Os quatro idiotas, com o olhar indiferente, examinavam como sua irmã, pacientemente, mantinha o equilíbrio e como, nas pontas dos pés, apoiava o pescoço na parte superior do muro, entre as mãos vacilantes. Viram-na olhar para todos os lados, buscando apoio com o pé para subir mais.
Porém o olhar dos idiotas se animara; a mesma luz insistente cravava-se em suas pupilas. Não tiravam os olhos da irmã enquanto uma sensação crescente de gula bestial ia transformando cada linha de seus rostos. Lentamente avançaram até o muro.
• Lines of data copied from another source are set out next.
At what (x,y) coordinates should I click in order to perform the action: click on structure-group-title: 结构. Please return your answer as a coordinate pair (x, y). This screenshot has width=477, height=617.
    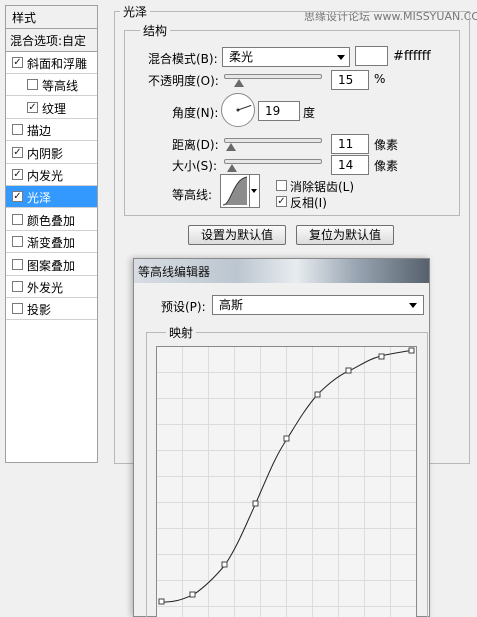
    Looking at the image, I should click on (156, 30).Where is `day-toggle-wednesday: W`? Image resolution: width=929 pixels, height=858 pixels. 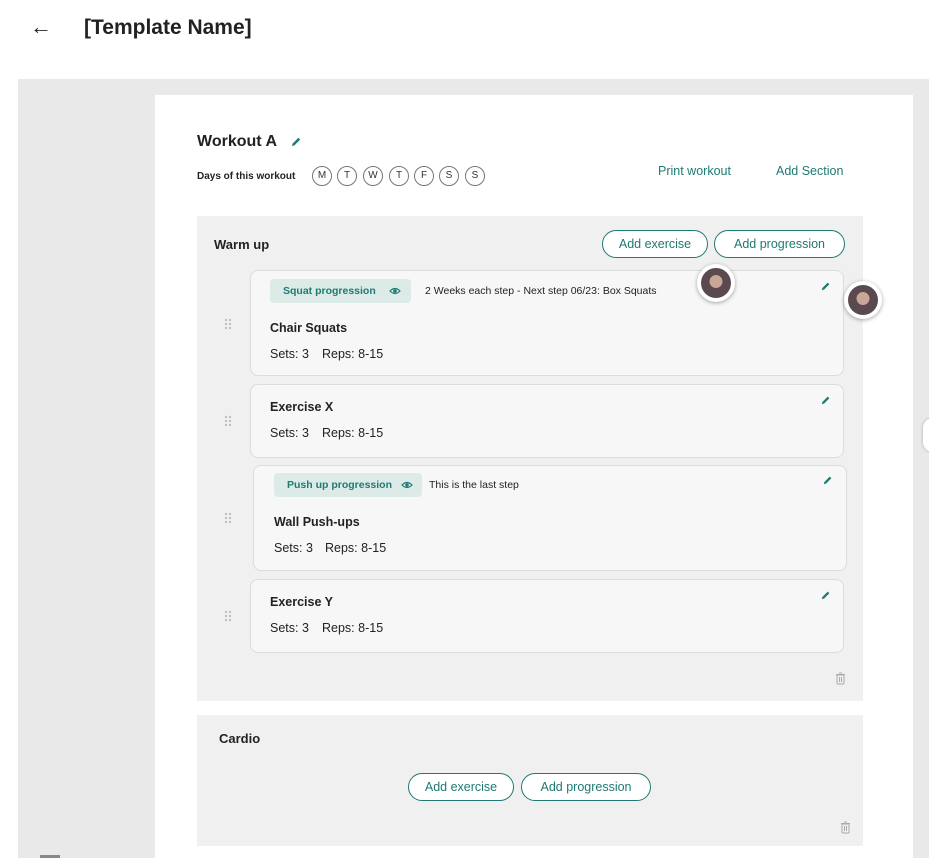 day-toggle-wednesday: W is located at coordinates (373, 176).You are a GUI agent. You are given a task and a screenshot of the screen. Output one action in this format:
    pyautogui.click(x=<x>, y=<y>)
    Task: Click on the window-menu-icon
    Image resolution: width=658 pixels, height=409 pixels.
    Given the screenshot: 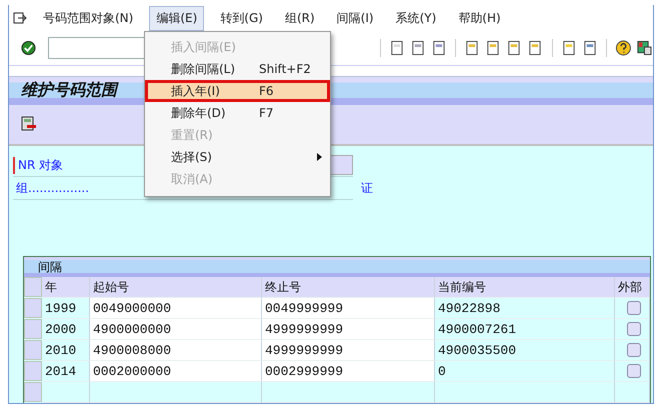 What is the action you would take?
    pyautogui.click(x=20, y=18)
     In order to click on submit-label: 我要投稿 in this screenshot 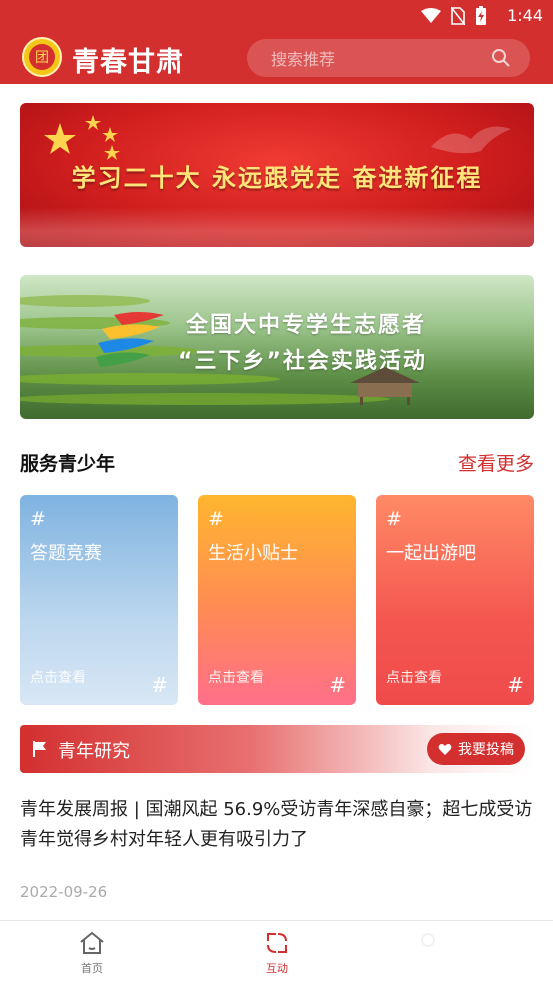, I will do `click(486, 750)`. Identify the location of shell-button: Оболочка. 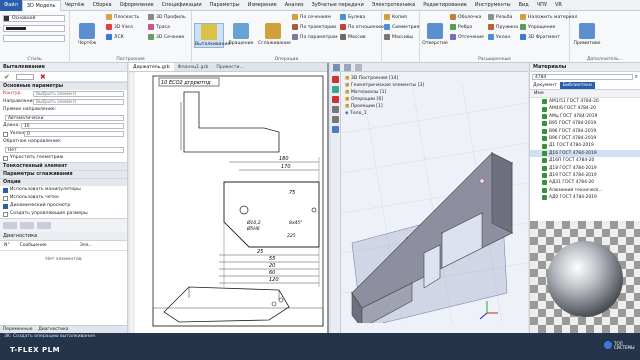
(466, 17).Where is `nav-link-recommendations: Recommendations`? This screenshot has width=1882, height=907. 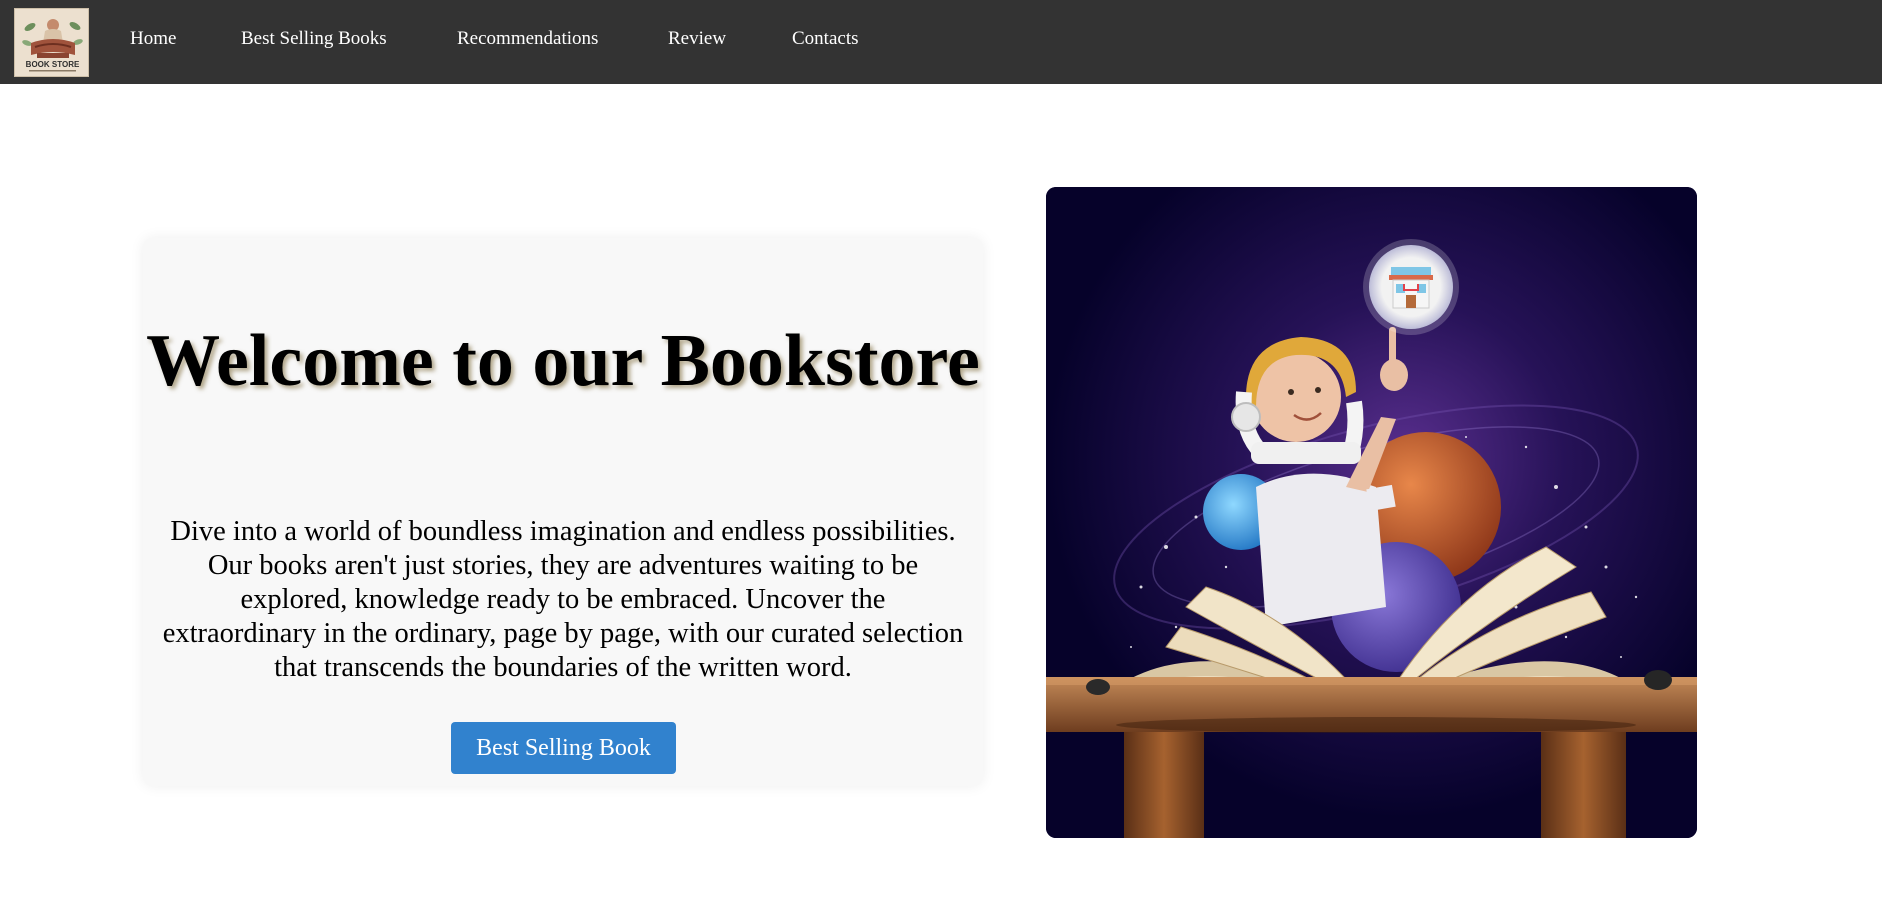
nav-link-recommendations: Recommendations is located at coordinates (528, 39).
A pequena, que já havia firmado o pé, ia montar no muro e pular para o outro lado, sentiu-se agarrada pela perna. Debaixo dela, os oito olhos fixados nos seus lhe deram medo.” (A galinha degolada)
* Descrição encontrada na introdução da obra lida para esta resenha, da editora Hedra, escrita e traduzida por John O’Kuinghttons, que informa em nota que esse tipo de trabalho de base escravista era comum até 1946, quando as grandes plantações modernas começam a surgir na região.